Y aquí aparece una distinción crucial.
Un ataque con explosivos no necesariamente significa un coche bomba. Puede tratarse de una mina improvisada, un artefacto colocado en una carretera o una bomba transportada mediante un dron.
Associated Press reportó que en 2023 el Ejército había contabilizado alrededor de 2,800 artefactos explosivos decomisados durante los cuatro años y medio anteriores. Para 2024, las autoridades habían desactivado casi 3,200 solamente en Michoacán. En 2025, ocho militares murieron por la explosión de un artefacto colocado en una carretera.
El coche bomba deja entonces de parecer un fenómeno aislado.
Forma parte de algo mayor: la incorporación progresiva de explosivos al arsenal utilizado por organizaciones criminales para controlar territorios, atacar adversarios e intimidar a las fuerzas de seguridad.
Es allí donde la comparación con Colombia adquiere sentido.
Cuando Escobar convirtió la bomba en un arma política
A finales de los años ochenta, Pablo Escobar y el Cártel de Medellín utilizaron coches bomba dentro de una estrategia que iba mucho más allá de las disputas entre narcotraficantes.
El objetivo era presionar al Estado colombiano, particularmente para impedir la extradición de narcotraficantes a Estados Unidos.
Asesinatos de jueces, policías, periodistas y políticos acompañaron una sucesión de atentados contra edificios gubernamentales, comercios, medios de comunicación y espacios civiles.
El Centro Nacional de Memoria Histórica de Colombia señala, citando una investigación de Gerard Martin, que Medellín padeció “unos 60 carros bomba y otros 140 atentados con explosivos” entre 1988 y 1993.
La diferencia con México no es solamente cuantitativa; es estratégica.

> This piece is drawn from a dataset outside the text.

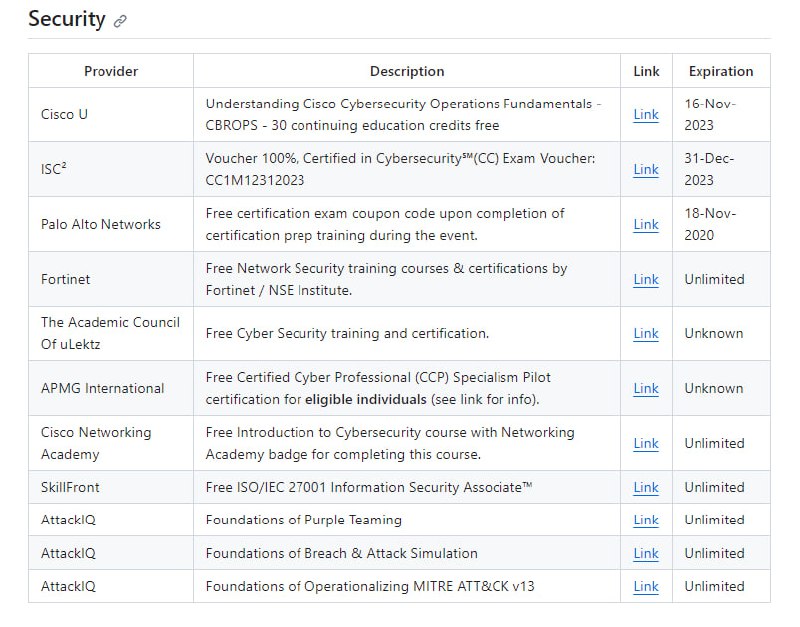Select the Security section heading
This screenshot has width=800, height=627.
pyautogui.click(x=66, y=19)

Escobar utilizó el terror contra la población como instrumento para intentar modificar decisiones fundamentales del Estado colombiano. En México, los atentados recientes aparecen principalmente ligados al control territorial, represalias, enfrentamientos entre organizaciones criminales y ataques contra autoridades y fuerzas de seguridad.

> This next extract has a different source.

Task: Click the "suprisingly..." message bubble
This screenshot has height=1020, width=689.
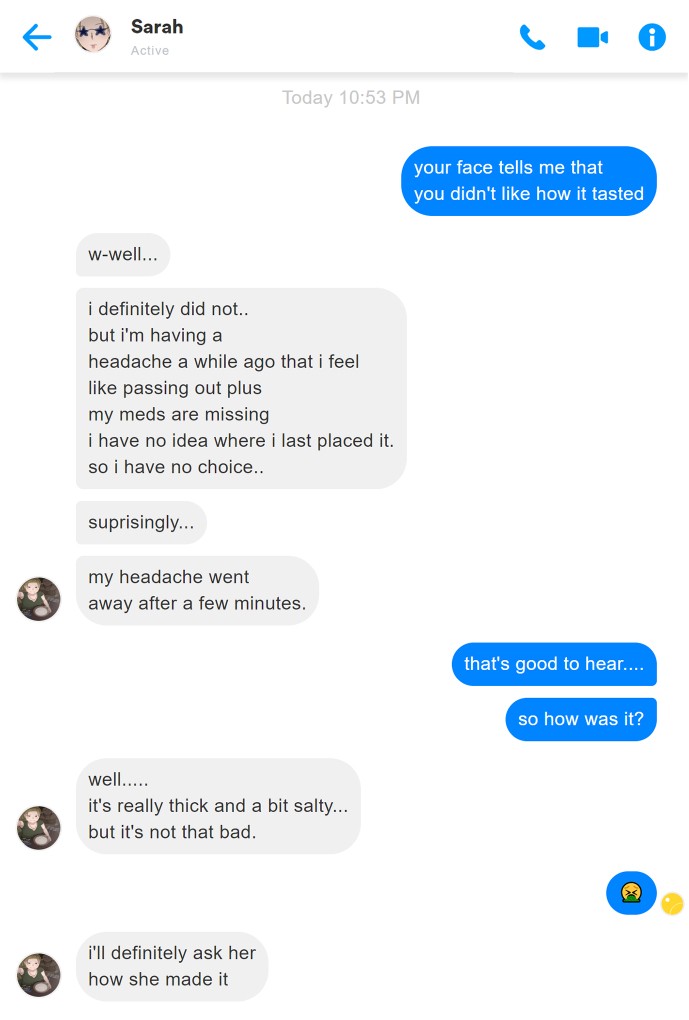Action: pos(141,523)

Un coche bomba puede producir terror sin significar necesariamente que exista una campaña de narcoterrorismo equivalente a la colombiana.

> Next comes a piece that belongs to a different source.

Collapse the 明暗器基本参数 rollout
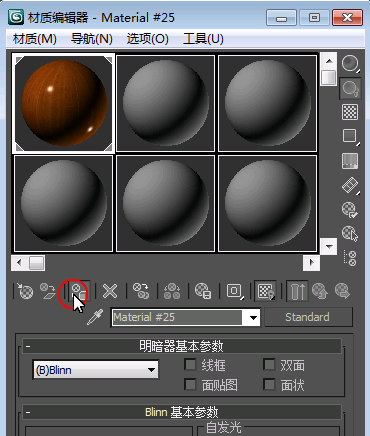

México no es Colombia, pero algo está cambiando
México todavía no vive una campaña de coches bomba comparable en escala, frecuencia o propósito político con la emprendida por el Cártel de Medellín.
Pero la comparación no debe descartarse completamente.
En ambos países, organizaciones enriquecidas por el narcotráfico desarrollaron capacidad para utilizar explosivos de considerable potencia y desafiar directamente a las fuerzas estatales.
La diferencia es que los grupos mexicanos parecen estar construyendo un repertorio más diversificado: coches bomba, minas improvisadas, artefactos explosivos colocados en caminos y drones capaces de transportar y lanzar bombas.
Un vehículo cargado con 200 kilos de explosivos frente a una comandancia produce titulares nacionales. Una mina enterrada en un camino rural quizá no tenga el mismo impacto mediático, pero puede impedir el avance de policías o soldados. Un pequeño dron puede llevar el explosivo hasta posiciones que antes requerían hombres armados.
Por eso la señal de alarma quizá no sea cuántos coches bomba en México han explotado. Es la normalización del explosivo como herramienta del crimen organizado.
El atentado de Ojocaliente no demuestra que México se haya convertido en la Colombia de Pablo Escobar. La evidencia histórica disponible indica que aquella campaña fue considerablemente mayor y perseguía objetivos políticos distintos. Pero tampoco estamos simplemente ante el regreso de una vieja táctica.
Hace más de tres décadas, el coche bomba se convirtió en uno de los símbolos de la guerra que Pablo Escobar declaró contra el Estado colombiano. En México, los vehículos explosivos están reapareciendo dentro de una transformación diferente y posiblemente más compleja.
Los cárteles mexicanos no necesitan reproducir la estrategia de Escobar para que el creciente dominio de los explosivos cambie las reglas de la violencia criminal.